How do I convert from excel serial date to a .NET date time?

For example 39938 is 05/05/2009.

+4  A: 

Where 39938 is the number of days since 1/1/1900?

In that case, use this function (C#):

public static DateTime FromExcelSerialDate(int SerialDate)
{
    if (SerialDate > 59) SerialDate -= 1; //Excel/Lotus 2/29/1900 bug   
    return new DateTime(1899, 12, 31).AddDays(SerialDate);
}

VB:

Public Shared Function FromExcelSerialDate(ByVal SerialDate As Integer) As DateTime
    If SerialDate > 59 Then SerialDate -= 1 ''// Excel/Lotus 2/29/1900 bug
    Return New DateTime(1899, 12, 31).AddDays(SerialDate)
End Function


[Update]:
Hmm... A quick test of that shows it's actually two days off. Not sure where the difference is.

Okay: problem fixed now. See the comments for details.

Joel Coehoorn
I know 1 day is for Lotus having a bug about 02/29/1900 it had it as a day that doesn't exist. I don't know what the other day is.
David Basarab
VBA dates (Excel) start at 12/30/1899
DJ
It works if you subtract 2, but it fails for serial dates of at least below 60 (02/29/1900) and the second sneak day in there.
David Basarab
I think you get 2 days too much with this conversion, i.e. the epoch date would have to be moved back to DateTime(1899, 12, 30). This is due to Excel's leap year bug I assume.
0xA3
Cool: I'll update my answer.
Joel Coehoorn
Oops, everyone else was faster ;-) And yes, the bug originally comes from Lotus as Joel explained: http://www.joelonsoftware.com/items/2006/06/16.html
0xA3
You also need to do a check for any number under 60, if it is under 60 do not subtract 1 because you are not in the bug yet. If it is over you must subtract one from the date because of the 02/29/1900 bug.
David Basarab
Wow, even a fix for the first to months of the beginning of time (in Excel universe) is included!
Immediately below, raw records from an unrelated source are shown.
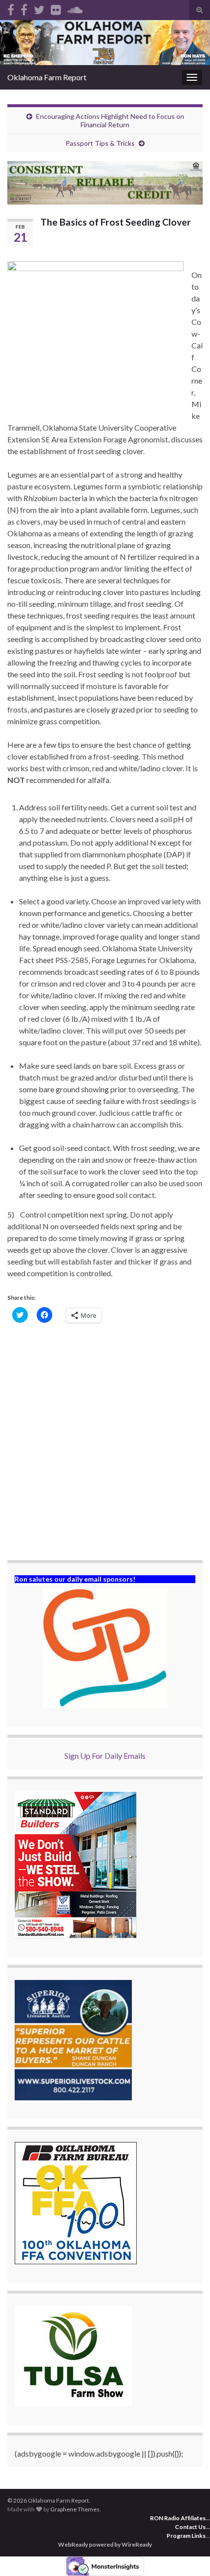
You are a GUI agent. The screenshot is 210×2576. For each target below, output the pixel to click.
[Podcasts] (75, 8)
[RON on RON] (39, 8)
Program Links (186, 2535)
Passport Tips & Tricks (100, 143)
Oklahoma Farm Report (46, 77)
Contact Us (190, 2526)
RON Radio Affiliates (178, 2518)
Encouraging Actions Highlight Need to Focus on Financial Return (110, 120)
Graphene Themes (75, 2509)
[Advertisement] (105, 1442)
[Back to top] (188, 2554)
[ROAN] (10, 8)
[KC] (24, 8)
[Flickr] (56, 8)
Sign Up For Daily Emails (105, 1755)
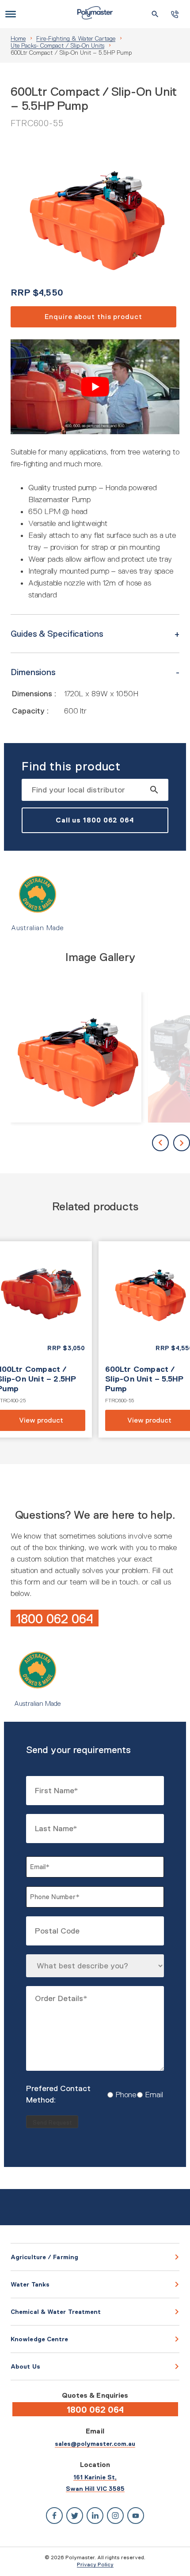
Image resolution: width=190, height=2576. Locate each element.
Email (147, 2094)
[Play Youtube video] (95, 386)
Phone (118, 2094)
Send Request (52, 2122)
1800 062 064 (54, 1618)
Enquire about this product (93, 316)
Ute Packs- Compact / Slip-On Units (57, 45)
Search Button (155, 14)
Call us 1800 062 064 (95, 820)
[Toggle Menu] (10, 14)
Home (18, 38)
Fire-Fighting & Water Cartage (75, 38)
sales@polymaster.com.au (95, 2443)
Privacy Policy (95, 2564)
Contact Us (175, 14)
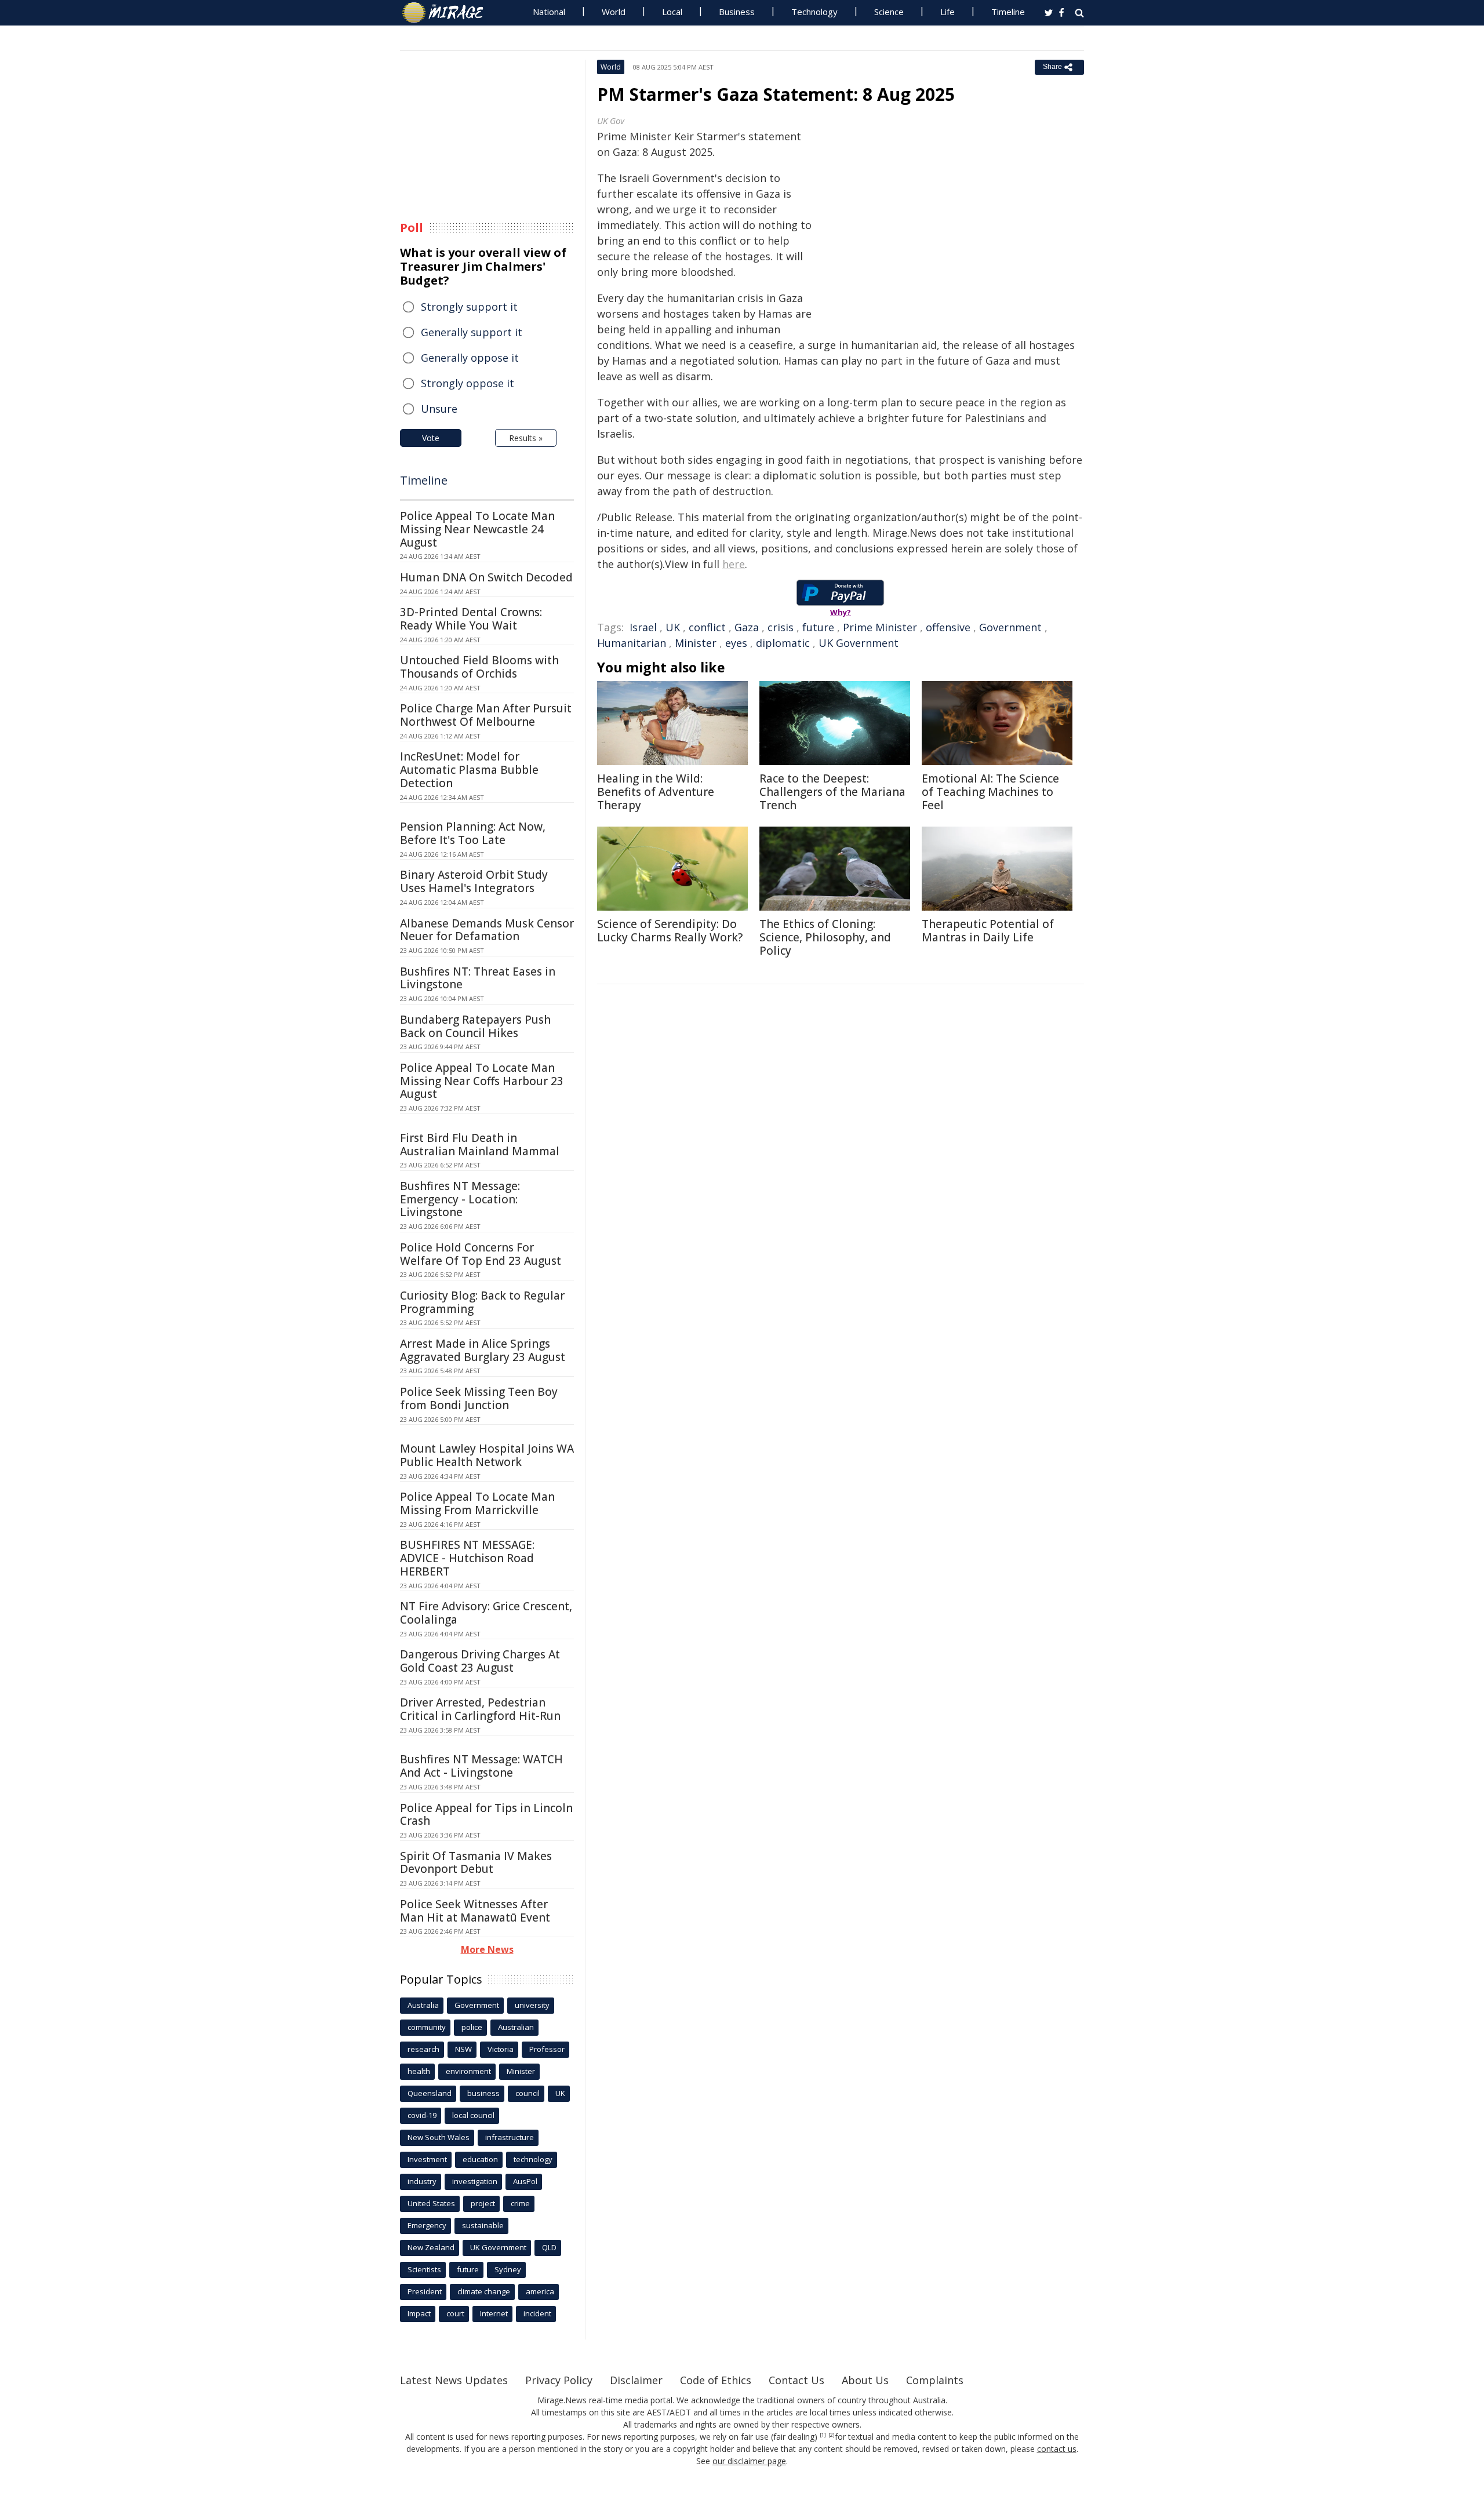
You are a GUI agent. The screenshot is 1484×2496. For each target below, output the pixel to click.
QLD (549, 2247)
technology (533, 2159)
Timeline (1008, 11)
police (471, 2027)
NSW (463, 2049)
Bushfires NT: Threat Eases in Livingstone (477, 978)
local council (473, 2115)
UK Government (859, 643)
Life (947, 11)
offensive (948, 627)
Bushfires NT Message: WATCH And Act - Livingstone (481, 1766)
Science (889, 11)
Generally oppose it (470, 358)
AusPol (525, 2181)
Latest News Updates (454, 2380)
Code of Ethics (715, 2380)
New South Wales (439, 2137)
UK (672, 627)
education (480, 2159)
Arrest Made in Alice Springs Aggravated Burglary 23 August (482, 1350)
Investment (427, 2159)
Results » (526, 437)
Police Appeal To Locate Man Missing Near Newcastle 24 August (477, 529)
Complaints (934, 2380)
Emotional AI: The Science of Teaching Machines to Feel (990, 792)
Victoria (501, 2049)
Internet (494, 2313)
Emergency (427, 2225)
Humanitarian (631, 643)
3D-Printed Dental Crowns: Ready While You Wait (471, 619)
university (532, 2005)
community (427, 2027)
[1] (823, 2435)
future (818, 627)
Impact (419, 2313)
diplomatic (783, 643)
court (455, 2313)
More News (487, 1949)
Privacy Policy (558, 2380)
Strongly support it (469, 307)
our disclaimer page (749, 2460)
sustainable (483, 2225)
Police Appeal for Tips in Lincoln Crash (486, 1814)
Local (672, 11)
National (549, 11)
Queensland (430, 2093)
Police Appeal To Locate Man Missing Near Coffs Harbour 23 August (481, 1081)
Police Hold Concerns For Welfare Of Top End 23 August (480, 1254)
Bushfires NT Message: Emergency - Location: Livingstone (460, 1199)
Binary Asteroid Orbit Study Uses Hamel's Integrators (474, 881)
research (423, 2049)
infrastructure (509, 2137)
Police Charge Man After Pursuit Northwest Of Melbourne (486, 715)
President (425, 2291)
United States (431, 2203)
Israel (643, 627)
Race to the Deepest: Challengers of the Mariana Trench (832, 792)
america (540, 2291)
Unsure (439, 409)
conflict (707, 627)
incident (537, 2313)
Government (1010, 627)
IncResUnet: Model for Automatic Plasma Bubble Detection (469, 770)
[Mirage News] (448, 13)
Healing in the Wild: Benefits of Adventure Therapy (655, 792)
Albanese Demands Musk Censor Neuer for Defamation (487, 930)
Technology (814, 11)
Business (737, 11)
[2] (831, 2435)
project (483, 2203)
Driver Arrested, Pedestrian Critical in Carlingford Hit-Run (480, 1709)
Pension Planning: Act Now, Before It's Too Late (472, 833)
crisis (781, 627)
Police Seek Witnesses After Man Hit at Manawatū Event (475, 1911)
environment (468, 2071)
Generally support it (471, 332)
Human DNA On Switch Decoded (486, 577)
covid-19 (422, 2115)
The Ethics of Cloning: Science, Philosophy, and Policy (825, 937)
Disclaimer (636, 2380)
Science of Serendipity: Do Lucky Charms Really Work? (670, 930)
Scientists (424, 2269)
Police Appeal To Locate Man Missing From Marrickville (477, 1503)
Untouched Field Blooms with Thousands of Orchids (479, 667)
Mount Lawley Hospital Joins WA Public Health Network (487, 1455)
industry (422, 2181)
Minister (695, 643)
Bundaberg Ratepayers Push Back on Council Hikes (475, 1026)
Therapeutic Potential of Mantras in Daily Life (988, 930)
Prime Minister (880, 627)
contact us (1056, 2448)
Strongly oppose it (467, 383)
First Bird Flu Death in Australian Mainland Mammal (479, 1144)
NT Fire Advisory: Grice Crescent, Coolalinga (486, 1613)
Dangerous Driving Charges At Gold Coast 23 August (480, 1661)
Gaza (746, 627)
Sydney (507, 2269)
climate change (483, 2291)
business (483, 2093)
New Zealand (431, 2247)
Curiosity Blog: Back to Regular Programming (482, 1302)
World (613, 11)
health (419, 2071)
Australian (516, 2027)
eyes (736, 643)
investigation (474, 2181)
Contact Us (796, 2380)
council (527, 2093)
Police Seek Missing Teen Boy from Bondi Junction (479, 1398)
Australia (423, 2005)
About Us (865, 2380)
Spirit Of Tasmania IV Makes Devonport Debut (476, 1863)
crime (520, 2203)
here (733, 564)
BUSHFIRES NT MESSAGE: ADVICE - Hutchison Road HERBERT (467, 1558)
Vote (430, 437)
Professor (547, 2049)
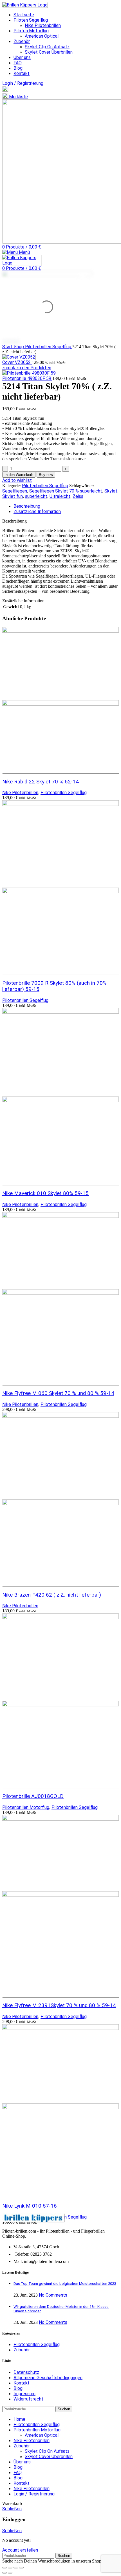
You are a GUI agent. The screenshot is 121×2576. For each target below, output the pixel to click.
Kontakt (22, 2383)
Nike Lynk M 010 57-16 (29, 2206)
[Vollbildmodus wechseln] (10, 2567)
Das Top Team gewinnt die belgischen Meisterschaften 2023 (65, 2283)
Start (8, 346)
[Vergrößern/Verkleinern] (4, 2567)
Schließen (12, 2508)
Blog (18, 2388)
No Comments (53, 2295)
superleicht (36, 496)
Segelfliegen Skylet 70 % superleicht (65, 491)
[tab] (66, 506)
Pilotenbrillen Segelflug (48, 346)
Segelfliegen (14, 491)
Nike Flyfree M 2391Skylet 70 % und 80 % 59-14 (59, 2005)
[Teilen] (16, 2567)
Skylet (110, 491)
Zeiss (78, 496)
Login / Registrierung (34, 2494)
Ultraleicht (60, 496)
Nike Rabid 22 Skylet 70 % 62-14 (40, 782)
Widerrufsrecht (28, 2399)
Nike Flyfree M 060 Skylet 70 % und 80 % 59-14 (58, 1393)
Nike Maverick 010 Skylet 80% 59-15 (45, 1193)
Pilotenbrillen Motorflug (25, 1807)
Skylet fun (12, 496)
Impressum (24, 2393)
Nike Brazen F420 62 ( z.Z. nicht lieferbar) (51, 1595)
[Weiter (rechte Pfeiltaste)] (10, 2572)
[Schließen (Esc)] (21, 2567)
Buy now (46, 475)
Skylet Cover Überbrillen (49, 52)
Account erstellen (20, 2550)
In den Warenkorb (19, 475)
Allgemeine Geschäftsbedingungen (48, 2377)
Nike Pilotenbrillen (43, 25)
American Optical (42, 36)
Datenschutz (26, 2372)
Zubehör (22, 2349)
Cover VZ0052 (17, 362)
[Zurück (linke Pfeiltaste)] (4, 2572)
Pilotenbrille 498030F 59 (27, 378)
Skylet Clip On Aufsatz (47, 46)
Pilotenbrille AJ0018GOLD (33, 1796)
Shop (19, 346)
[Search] (5, 90)
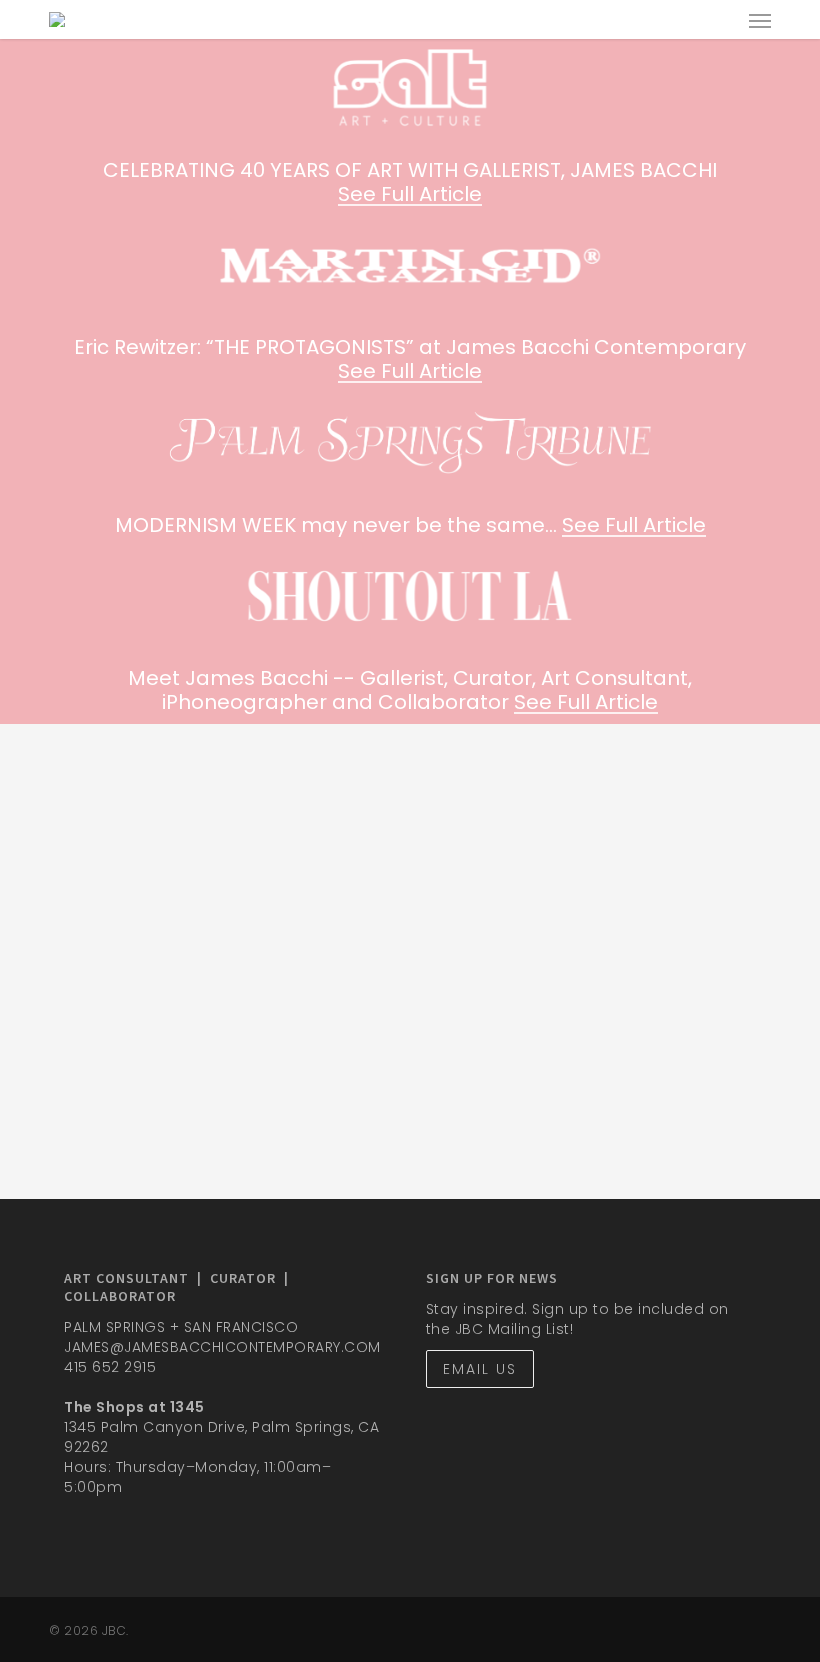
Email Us (480, 1369)
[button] (760, 20)
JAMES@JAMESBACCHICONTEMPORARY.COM (222, 1347)
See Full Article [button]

Impressed :-)
0xA3
You add to 12/31/1899, so that 1/1/1900 is day #1 rather than day #0. After that it's the Lotus leap year thing.
Joel Coehoorn
A: 
void ExcelSerialDateToDMY(int nSerialDate, int &nDay, 
                          int &nMonth, int &nYear)
{
    // Excel/Lotus 123 have a bug with 29-02-1900. 1900 is not a
    // leap year, but Excel/Lotus 123 think it is...
    if (nSerialDate == 60)
    {
        nDay    = 29;
        nMonth    = 2;
        nYear    = 1900;

        return;
    }
    else if (nSerialDate < 60)
    {
        // Because of the 29-02-1900 bug, any serial date 
        // under 60 is one off... Compensate.
        nSerialDate++;
    }

    // Modified Julian to DMY calculation with an addition of 2415019
    int l = nSerialDate + 68569 + 2415019;
    int n = int(( 4 * l ) / 146097);
            l = l - int(( 146097 * n + 3 ) / 4);
    int i = int(( 4000 * ( l + 1 ) ) / 1461001);
        l = l - int(( 1461 * i ) / 4) + 31;
    int j = int(( 80 * l ) / 2447);
     nDay = l - int(( 2447 * j ) / 80);
        l = int(j / 11);
        nMonth = j + 2 - ( 12 * l );
    nYear = 100 * ( n - 49 ) + i + l;
}

Cut and Paste of someone elses talents...

Ian Brown

Zymotik
+4  A: 

I find it simpler using FromOADate method, for example:

                    DateTime dt = DateTime.FromOADate(39938);

Using this code dt is "05/05/2009".

Narcís Calvet
+1 This seems much more elegant than the other answers...
Daniel Fortunov
This also handles dates with time values (floating point in the underlying data format), which the accepted solution does not.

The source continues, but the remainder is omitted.